En mars 2003, le Groupe Everest a été vendu à l'agence de publicité américaine Draft Worldwide. L'ex-dirigeant d'Everest, Claude Boulay, réside maintenant en Caroline du Sud. Le Devoir a joint hier par téléphone sa conjointe, Diane Deslauriers, qui était vice-présidente d'Everest et, à ce titre, responsable du dossier des commandites. Mme Deslauriers a longtemps été organisatrice pour le Parti libéral du Canada et une collectrice de fonds dont l'efficacité était notoire.

Mme Deslauriers s'est montrée réticente à dire si elle et son conjoint entendaient collaborer à l'enquête indépendante instituée par le premier ministre Paul Martin. «Cette enquête suit son cours.
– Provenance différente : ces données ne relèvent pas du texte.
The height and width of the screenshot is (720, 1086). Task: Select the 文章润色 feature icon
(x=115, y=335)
À ce que je sache, nous n'avons aucun dossier à la GRC. Nous ne sommes aucunement en cause. Il y a des faits qui seront établis quand viendra le temps. [...] On a toujours collaboré. On est des gens honnêtes. Il y en a probablement d'autres qui sont pervers», s'est-elle bornée à affirmer.

Quant à savoir si elle ou M. Boulay a été en contact ces dernières semaines avec le premier ministre Paul Martin ou son entourage, Mme Deslauriers a laissé tomber qu'elle n'avait rien «d'intéressant à dire», avant de terminer la conversation abruptement.
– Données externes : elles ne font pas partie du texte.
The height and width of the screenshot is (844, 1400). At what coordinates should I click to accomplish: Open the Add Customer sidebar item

Claude Boulay a été responsable des communications de la campagne au leadership de Paul Martin en 1990. Mais on retrouve des traces de l'équipe du Groupe Everest dans les cercles politiques bien avant cette date, surtout chez les conservateurs et notamment aux côtés de Jean Charest. D'ailleurs, Everest a travaillé au passage de Jean Charest de la scène fédérale à la tête du Parti libéral du Québec en 1998. Lors de la dernière campagne électorale provinciale, l'ex-vice-président aux communications d'Everest, Michel Guitard, faisait partie des conseillers du chef libéral. M. Guitard, dont la conjointe est directrice générale du réseau d'information continue LCN, a récemment été nommé au cabinet de M. Charest à titre de conseiller.

Selon Yves St-Amand de l'AAPQ, les agences de publicité devraient éviter de faire du bénévolat lors des campagnes électorales, ce qui engendre des renvois d'ascenseurs pernicieux. Cette pratique exerce une pression sur les politiciens qui accèdent au pouvoir et qui se retrouvent avec une dette à payer, croit-il.